“Busqué en vano la
curva triste de su nuca por entre las cabezas que se abatían sobre los tomos
abiertos. Finalmente, cogí al azar un libro de consulta y me senté entre los
lectores. Había allí tanto sosiego —tanta actividad subterránea y callada— como
en un fumadero de opio. Quizás me venció aquella atmósfera de ardiente
concentración, y puede ser incluso que la locura que se paseaba por mi interior
hubiera encontrado un buen asidero, pero miré hacia la puerta esperando ver
aparecer a Irene y entonces lo oí.

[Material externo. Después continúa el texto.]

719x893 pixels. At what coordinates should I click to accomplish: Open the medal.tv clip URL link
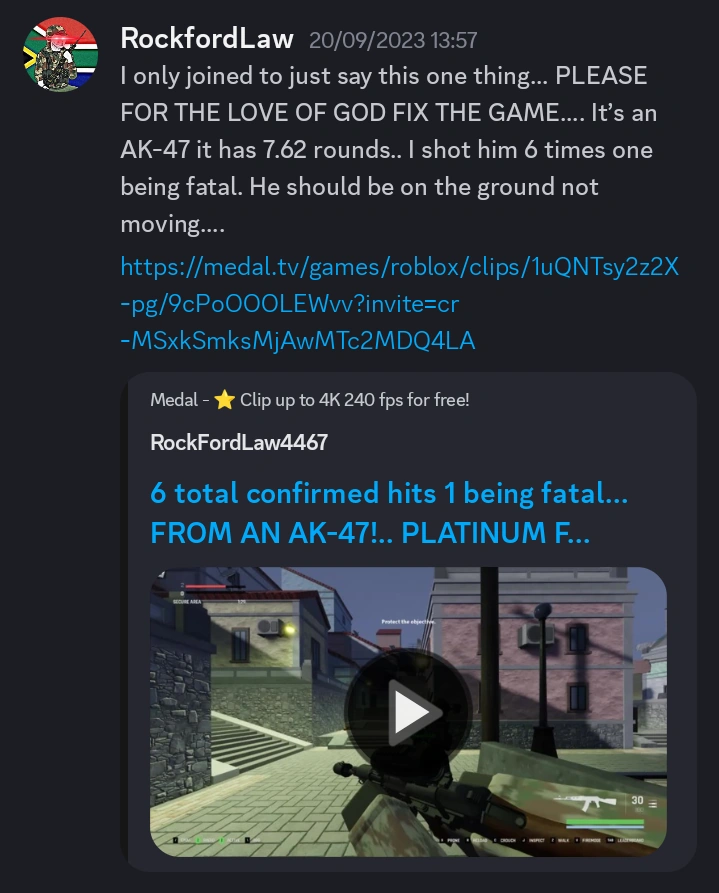[x=399, y=304]
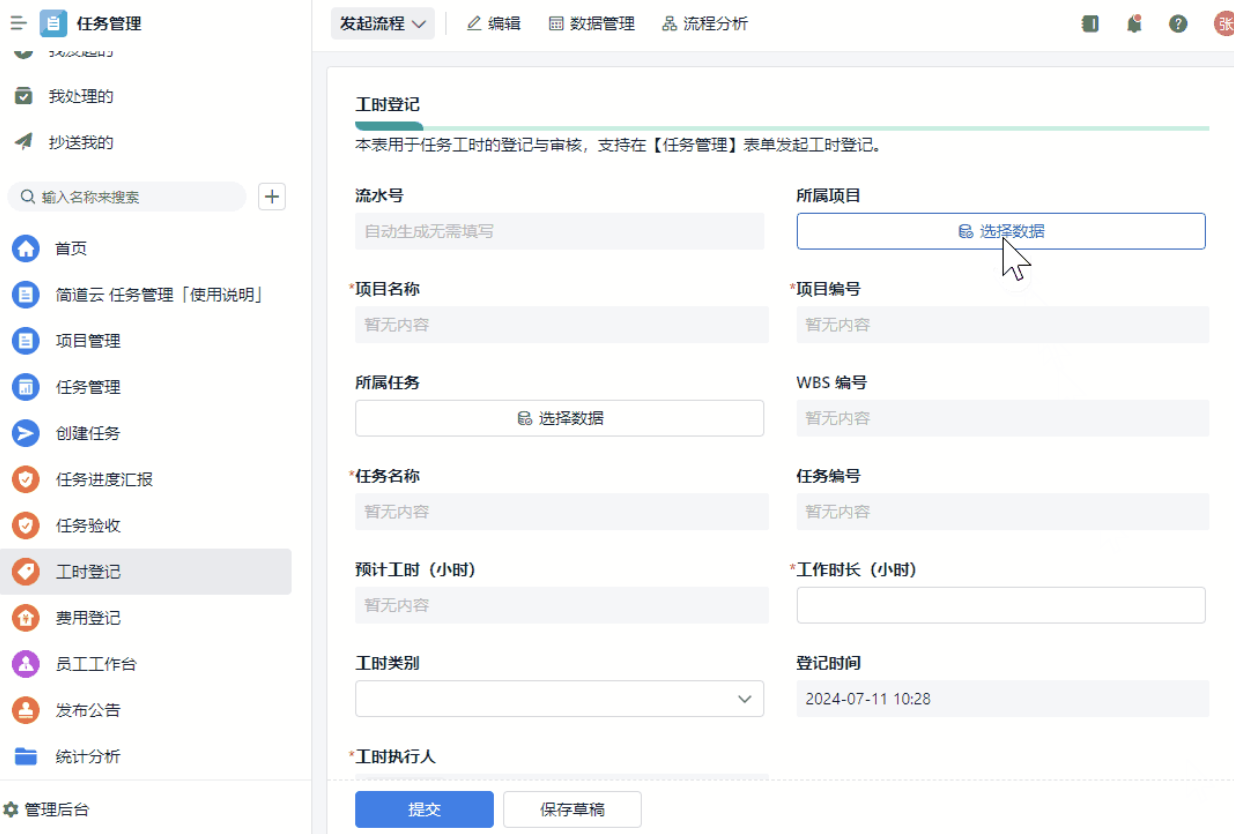This screenshot has height=834, width=1234.
Task: Click the plus icon beside search box
Action: click(x=272, y=197)
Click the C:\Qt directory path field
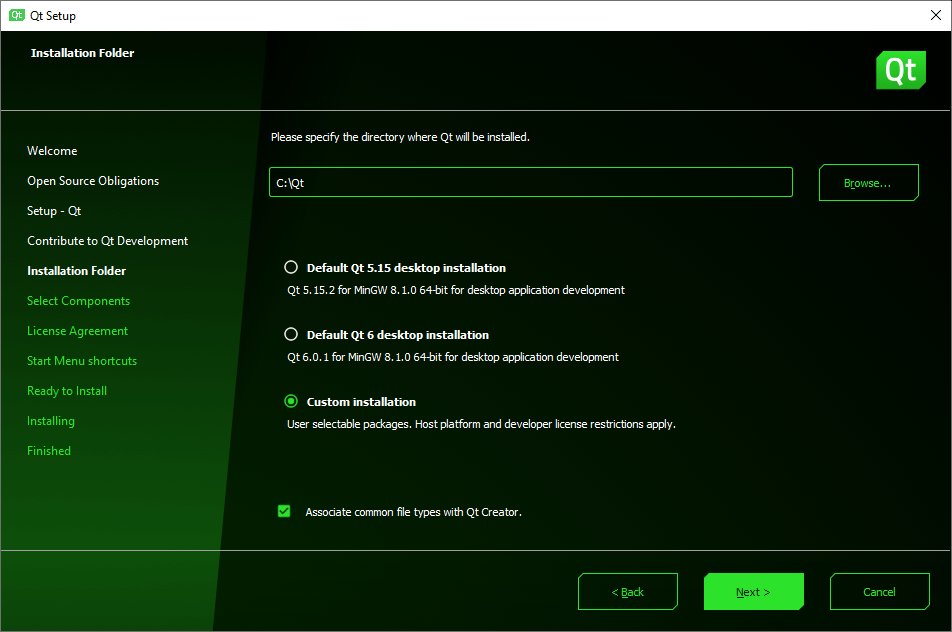The width and height of the screenshot is (952, 632). pyautogui.click(x=530, y=182)
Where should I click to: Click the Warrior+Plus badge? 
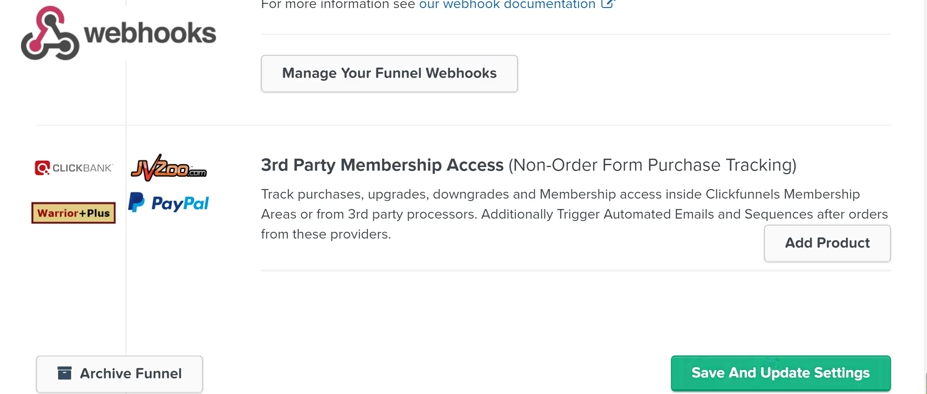point(73,213)
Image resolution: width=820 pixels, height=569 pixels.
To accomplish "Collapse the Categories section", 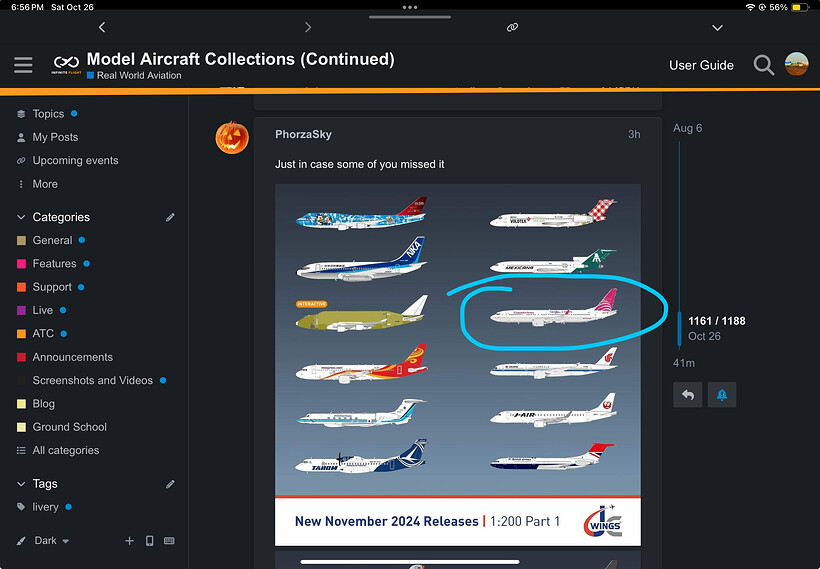I will (x=22, y=217).
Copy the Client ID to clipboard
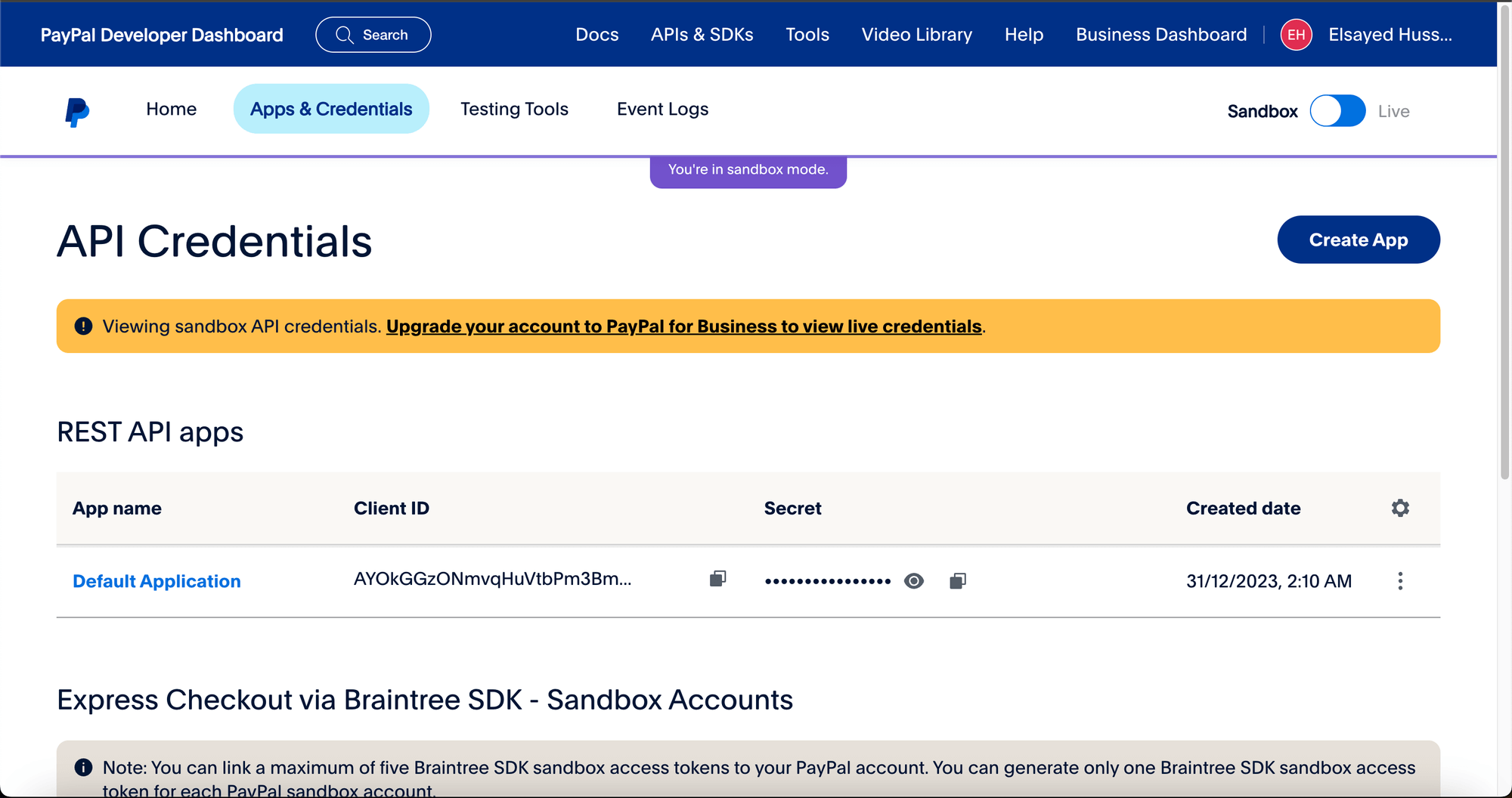 point(717,579)
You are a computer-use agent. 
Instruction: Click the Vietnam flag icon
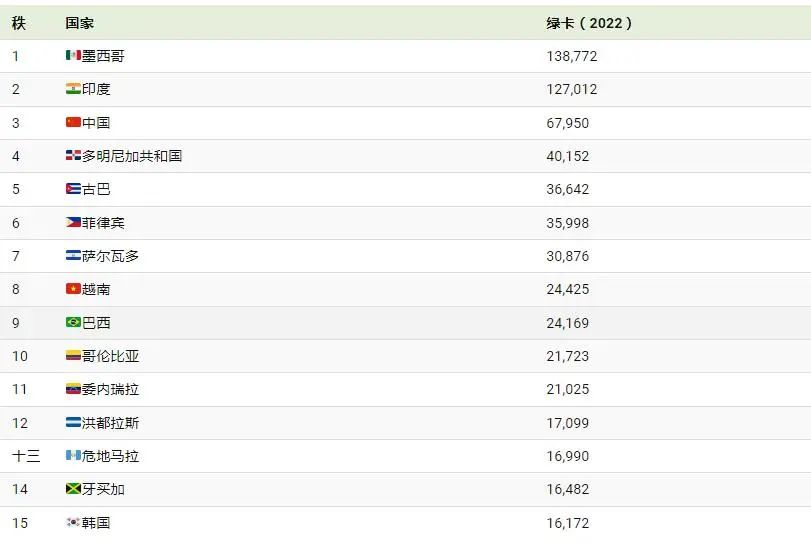coord(73,289)
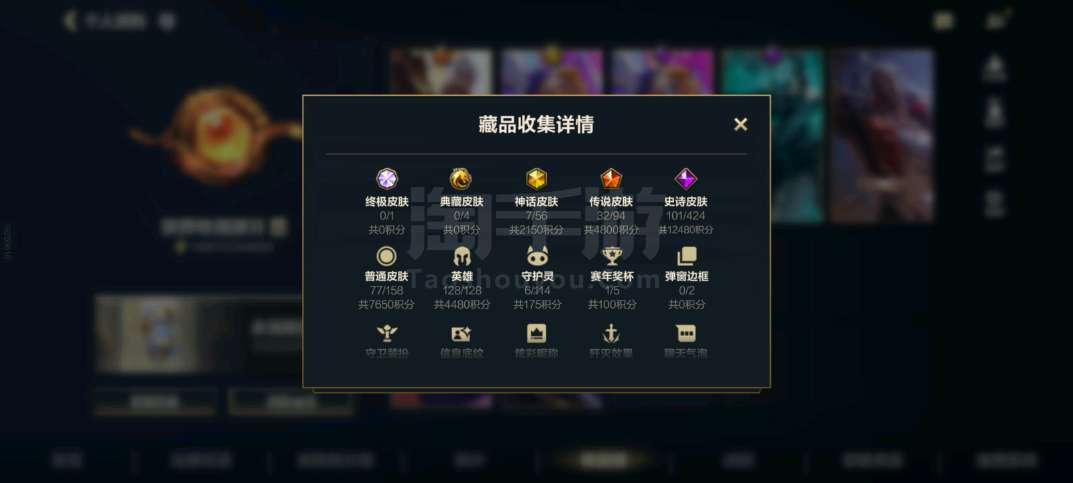Click the 史诗皮肤 101/424 count text
This screenshot has height=483, width=1073.
point(686,216)
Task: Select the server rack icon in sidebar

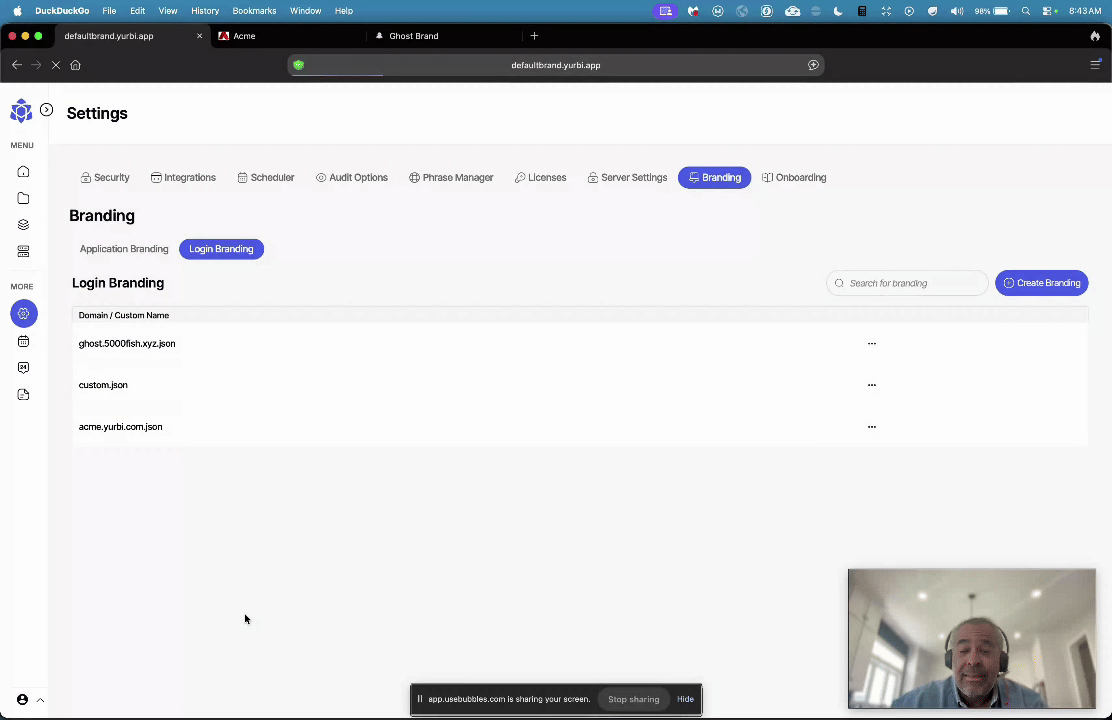Action: tap(23, 251)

Oí con toda claridad el rumor que hacían los
libros al hablar entre ellos, su oculto trasvase de confidencias, de secretos y
revelaciones en el laberinto de aquellas estanterías cubiertas siempre de
polvo, y supe lo que buscaba Irene cuando se encerraba allí: algo más que
noticias del mundo, algo más que respuestas a preguntas que pudiera formular,
algo que seguramente no podía decirse con palabras ni podía escribirse y que
sin embargo se encontraba entre aquellas paredes, vivo, palpable, confundido
con el aroma de mi amada, tan intenso que se podía alimentar uno de ello sin
preocuparle que fuera una falsedad inocua -otro espejismo de agua clara- o un
veneno que hubiera sido mejor no llegar nunca a probar. Y supe que quería
hundirme con Irene en aquel pozo insondable, en aquel murmullo de voces
enmudecidas para siempre, en aquel silencio que se demoraba inabarcable, tan
intenso que se disolvían en él todas las ausencias, la angustia más poderosa y
hasta la vida misma, tan bello y terrible que en su seno se dejaba de ser
miserable y las traiciones lo eran de verdad, el amor se volvía sublime y la
muerte acababa siendo algo muy grande que apartaba de su lado a las almas
mediocres. Y todo ello gracias al enorme simulacro de la literatura, quizás la
única actividad sincera de una especie acostumbrada a los engaños.”